Washington fait des propositions «très sérieuses» à l'Iran sur le nucléaire

  • Washington a montré une «réelle intention» de rejoindre l'accord si Téhéran «s'y conforme à nouveau»
  • Téhéran rappelle que «ce n'est qu'après avoir vérifié» la levée des sanctions que l'Iran «est prêt à mettre fin à ses mesures correctives»
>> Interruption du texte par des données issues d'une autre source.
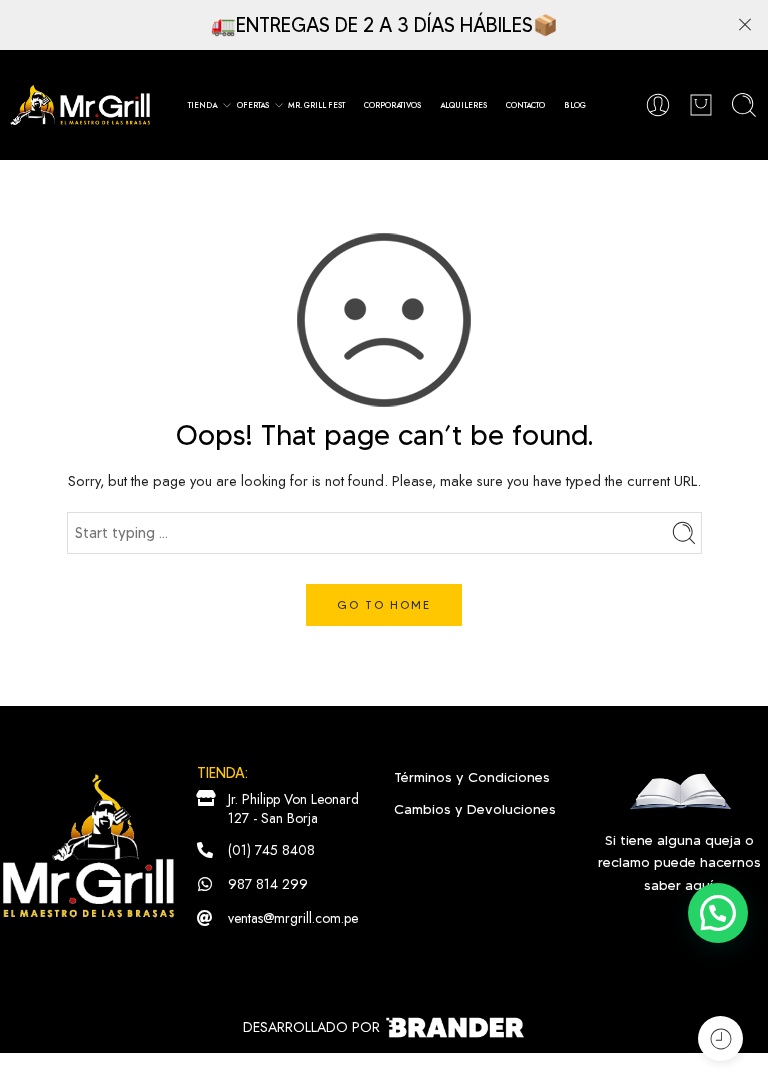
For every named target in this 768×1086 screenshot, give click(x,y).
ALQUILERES (463, 105)
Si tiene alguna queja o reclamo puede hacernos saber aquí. (679, 862)
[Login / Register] (658, 105)
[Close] (745, 25)
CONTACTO (525, 105)
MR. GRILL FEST (316, 105)
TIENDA (202, 105)
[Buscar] (744, 105)
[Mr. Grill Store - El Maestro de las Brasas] (80, 105)
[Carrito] (701, 105)
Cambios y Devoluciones (475, 809)
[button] (718, 913)
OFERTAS (253, 105)
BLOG (575, 105)
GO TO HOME (384, 604)
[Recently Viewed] (720, 1038)
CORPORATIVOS (392, 105)
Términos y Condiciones (472, 777)
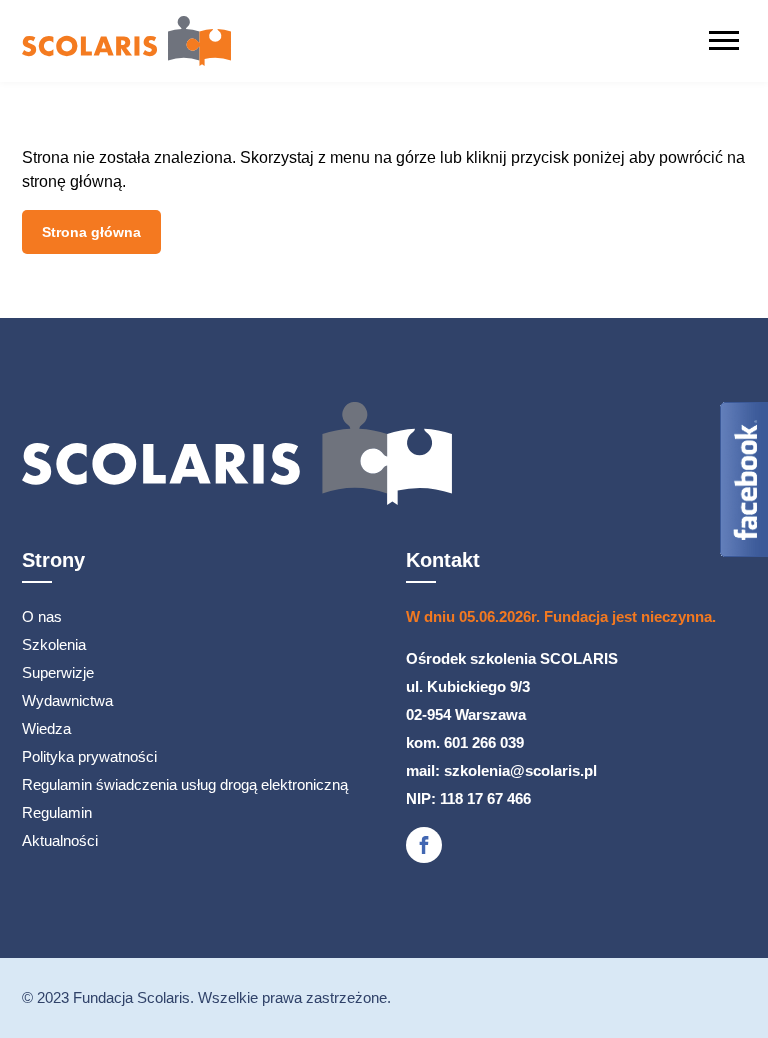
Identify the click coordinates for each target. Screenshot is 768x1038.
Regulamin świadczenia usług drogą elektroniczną (185, 784)
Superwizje (58, 672)
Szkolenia (54, 644)
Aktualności (60, 840)
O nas (42, 616)
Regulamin (57, 812)
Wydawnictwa (67, 700)
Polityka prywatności (89, 756)
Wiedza (46, 728)
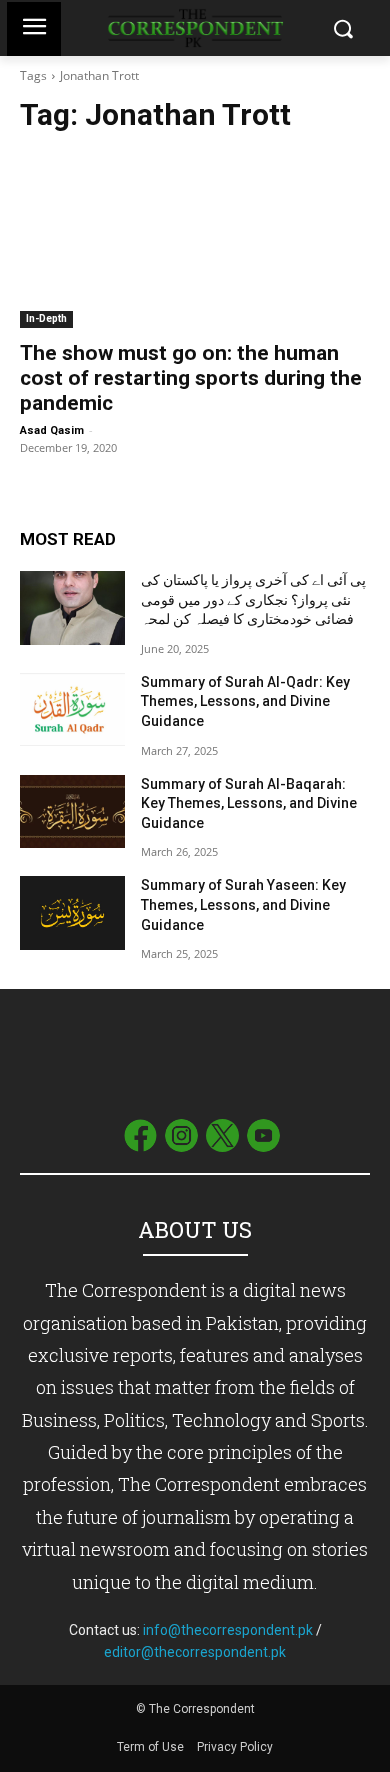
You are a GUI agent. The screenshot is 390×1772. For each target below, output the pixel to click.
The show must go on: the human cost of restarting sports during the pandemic (191, 378)
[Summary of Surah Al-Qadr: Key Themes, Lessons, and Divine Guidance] (72, 710)
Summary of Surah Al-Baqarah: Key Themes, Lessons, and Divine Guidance (249, 803)
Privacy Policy (235, 1747)
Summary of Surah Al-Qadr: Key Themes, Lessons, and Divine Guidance (245, 701)
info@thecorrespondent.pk (228, 1630)
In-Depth (46, 318)
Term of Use (152, 1747)
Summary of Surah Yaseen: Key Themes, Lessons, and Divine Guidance (243, 904)
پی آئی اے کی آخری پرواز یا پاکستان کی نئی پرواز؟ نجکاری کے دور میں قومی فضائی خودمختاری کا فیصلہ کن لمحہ (253, 599)
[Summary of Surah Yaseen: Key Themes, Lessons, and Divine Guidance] (72, 913)
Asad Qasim (52, 430)
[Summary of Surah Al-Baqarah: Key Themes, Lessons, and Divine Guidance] (72, 812)
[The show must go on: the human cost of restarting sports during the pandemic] (195, 240)
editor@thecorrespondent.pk (195, 1652)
WASHINGTON: Les Etats-Unis ont indiqué vendredi avoir fait des propositions «très sérieuses» à l'Iran pour relancer l'accord sur le nucléaire iranien et s'attendre à ce que Téhéran fasse preuve du même «sérieux», des participants aux discussions à Vienne ayant exprimé un optimisme prudent.

Une équipe représentant les Etats-Unis, présente en Autriche sans participer directement aux échanges, a soumis des propositions «très sérieuses» à l'Iran et a montré une «réelle intention» de rejoindre l'accord si Téhéran «s'y conforme à nouveau», a indiqué vendredi un responsable américain alors que les échanges s'interrompaient pour le week-end.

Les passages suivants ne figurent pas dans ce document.